Excel taking on the role of BI
The main advantages of using Excel as a key tool for daily analysis are threefold:
- Excel is already widely deployed and accessible throughout the office so there's no need to deploy additional budgetary or people-related resources
- Due to this accessibility and perceived ease of use, overall expertise is high
- Interactivity enables end users to explore information and extrapolate hypotheses in an easy to use environment
The use of Microsoft Office is widespread. This means that end users seeking tools to help guide them with the day-to-day operations related to their responsibilities will look at using these tools because they are the ones that are most easily accessible to them. Excel, therefore, offers easy access while being one of the most used tools.

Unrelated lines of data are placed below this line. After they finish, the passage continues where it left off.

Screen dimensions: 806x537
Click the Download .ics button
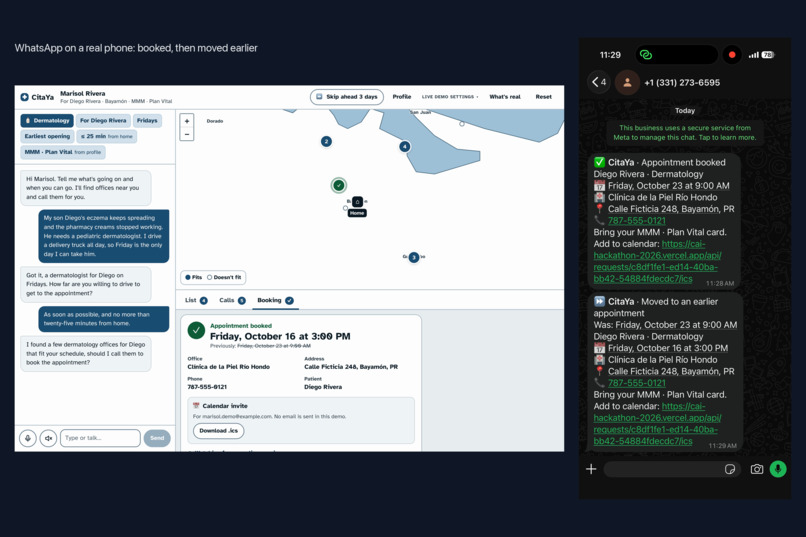point(218,431)
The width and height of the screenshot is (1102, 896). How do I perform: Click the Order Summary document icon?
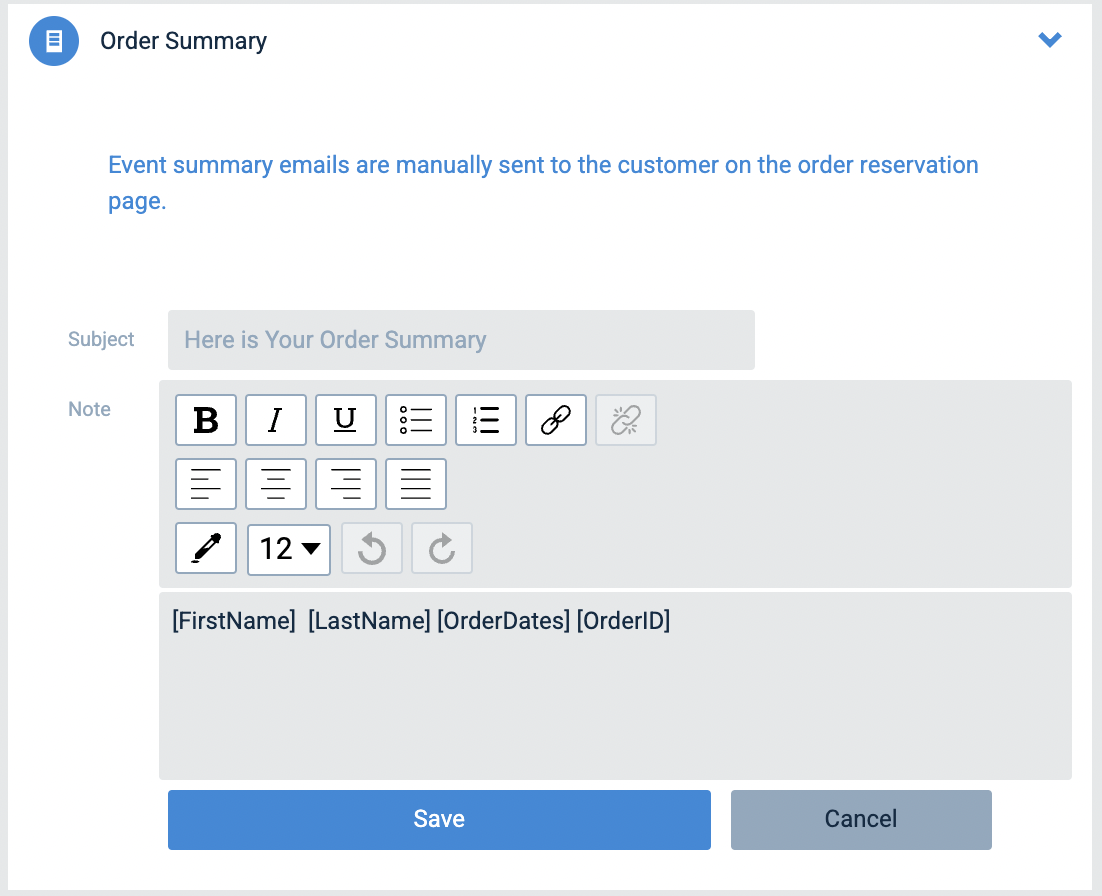53,41
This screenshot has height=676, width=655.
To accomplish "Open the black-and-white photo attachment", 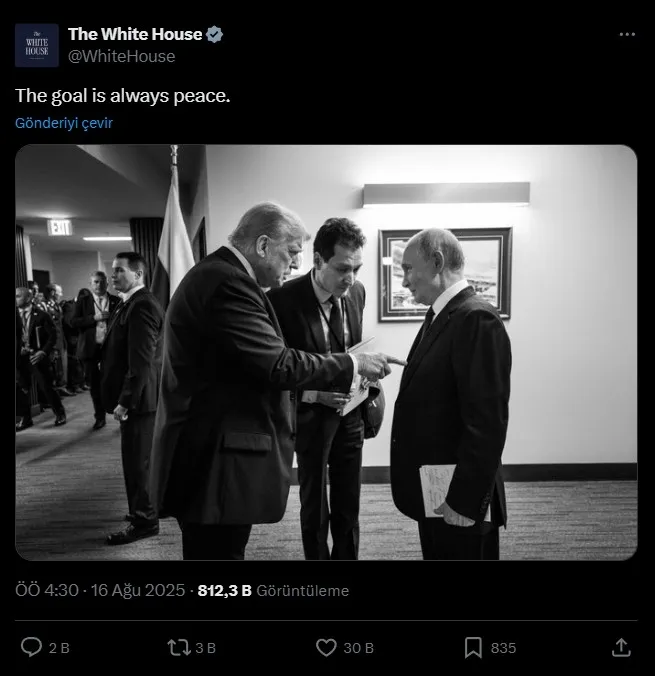I will point(326,352).
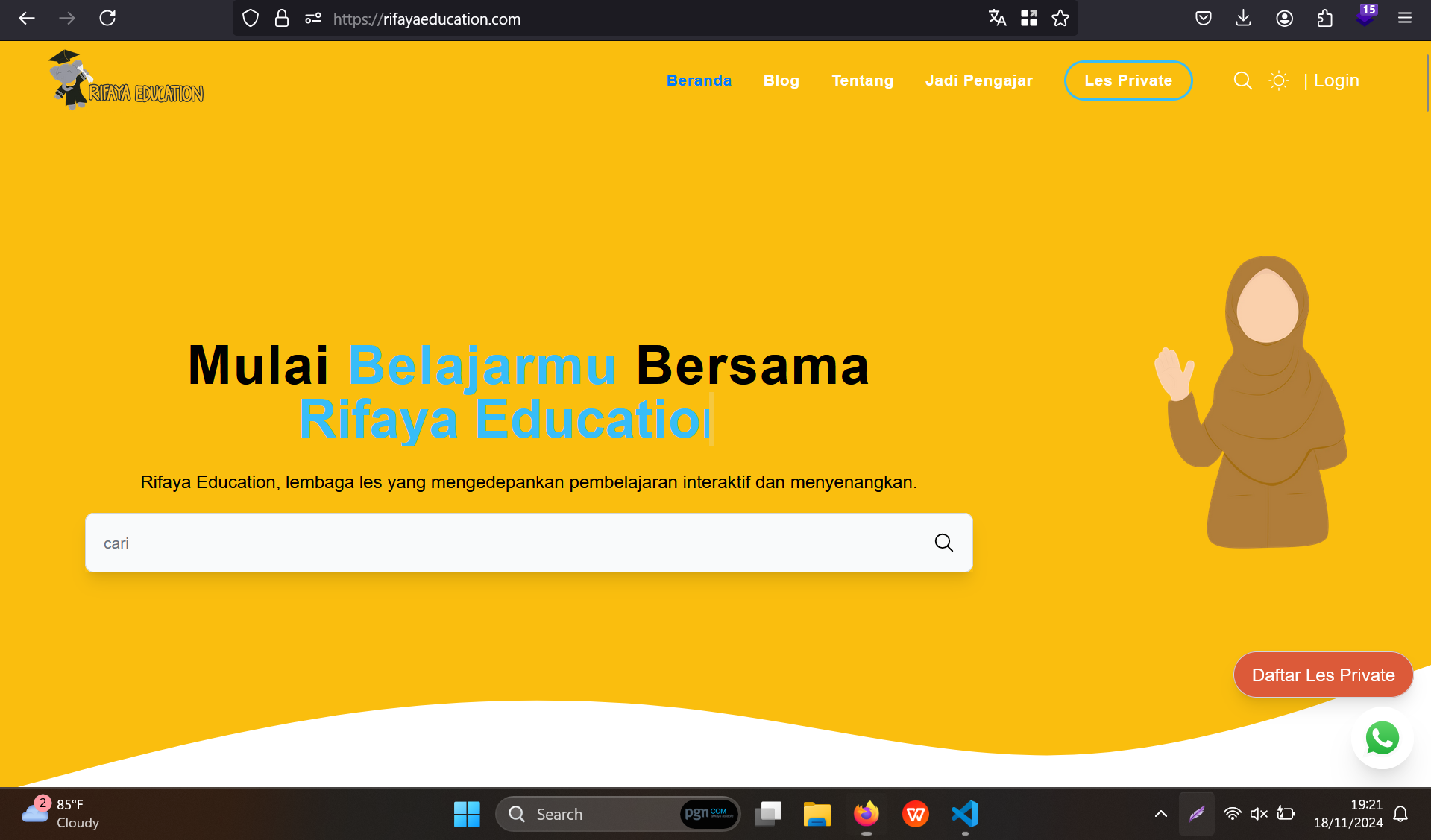Open the site information padlock dropdown
The height and width of the screenshot is (840, 1431).
(281, 19)
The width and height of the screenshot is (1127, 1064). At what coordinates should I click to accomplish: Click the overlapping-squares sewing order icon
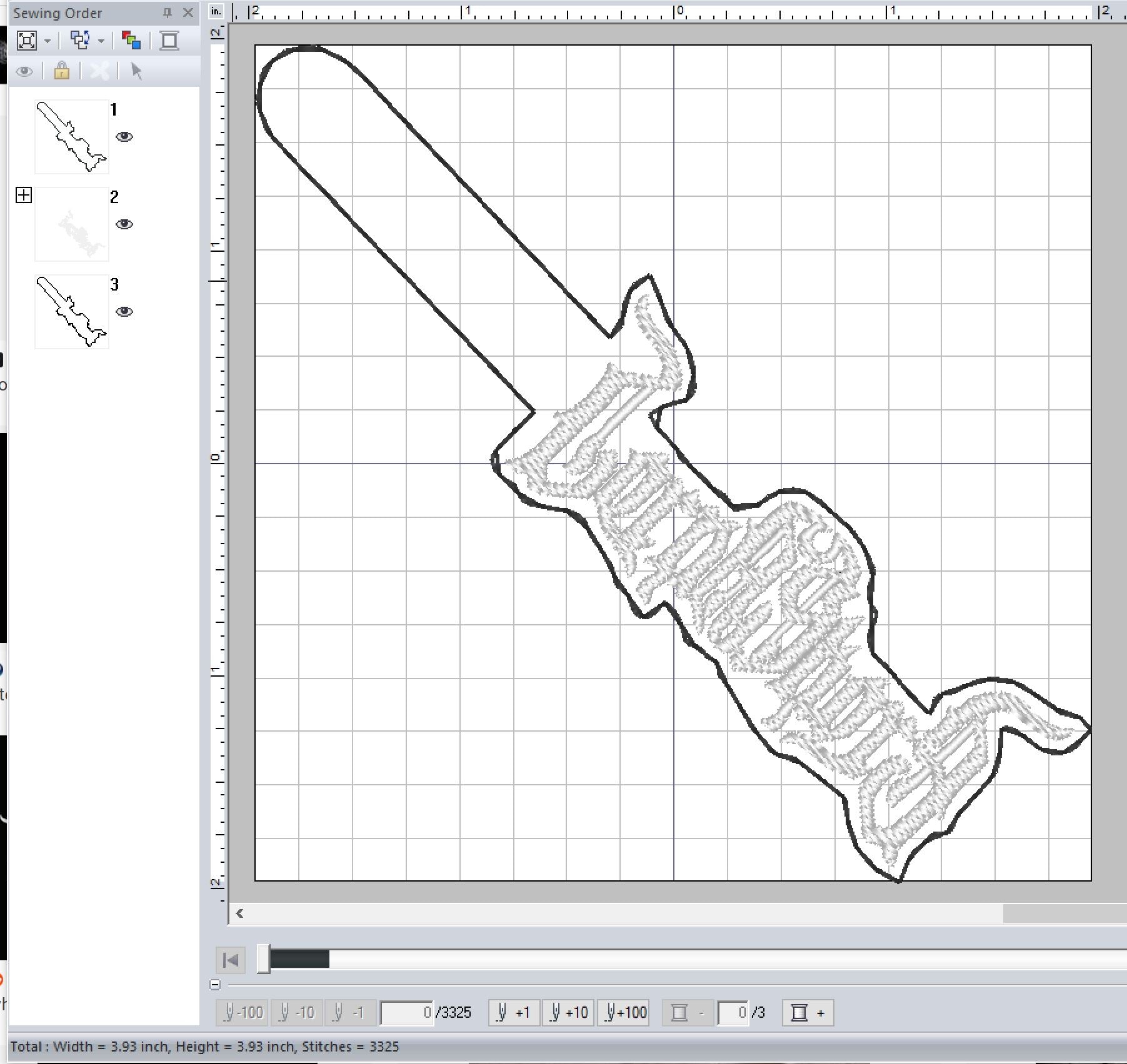pyautogui.click(x=80, y=41)
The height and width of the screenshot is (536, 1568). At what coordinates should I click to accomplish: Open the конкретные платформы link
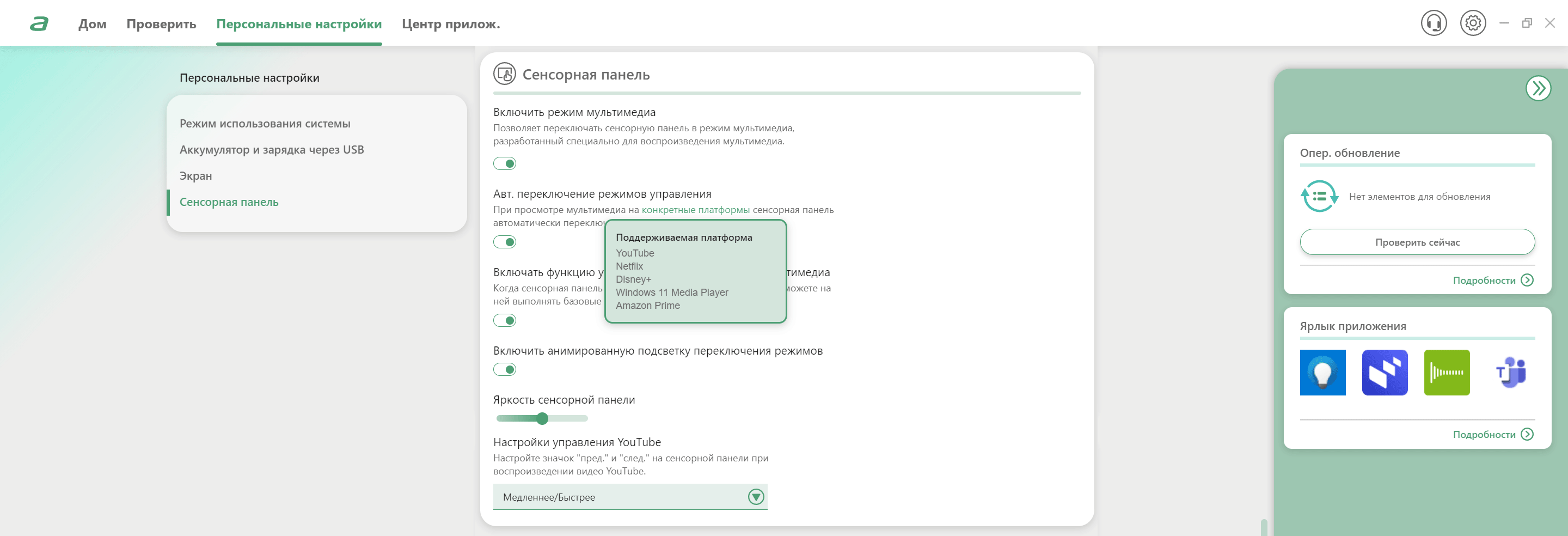[696, 210]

In a sense, Excel has always been the main BI tool adopted by organizations. However, as BI solutions began to expand and become more widely deployed, the questions surrounding the accuracy of data and the development of a centralized way to access and use information became quite common. These questions gave way to skepticism related to the validity of using Excel as a main BI tool.
Even with these doubts, the fact remains that people’s behavioral patterns are difficult to change. Comfort with Excel leads business users to use Excel without considering other options. With Excel providing simple analysis tools within their spreadsheets, end users have been able to develop their own use of solutions without having to rely on others. Autonomy enables people to feel like they can get value in the way that best suits them while providing the information required by management and C-level executives.
The ability to interact independently and slice and dice information easily lets end users identify possible gaps, opportunities and issues. Couple this with ease of use and it becomes difficult to convince people that there is a better way to analyze and develop insights. After all, the promise of a low-cost tool that requires little training and that provides a wide variety of benefits to organizations, seems like a sure thing. So, then what are the down sides to using Excel expressly as a BI solution?
Questioning the validity of Excel data when used for BI
The common example of directors at a board meeting discussing their performance, expenditures, sales, etc. with PowerPoint presentations using data from Excel, with each director having different data, is a sad reality within business. Although the discussion of data management and developing a centralized view of information remains unpopular for organizations that lack resources to implement data-management initiatives, the management of data is an essential aspect of successful BI. Unfortunately, the use of Excel on its own does not empower businesses to develop or to maintain a successful data-management or data-governance project.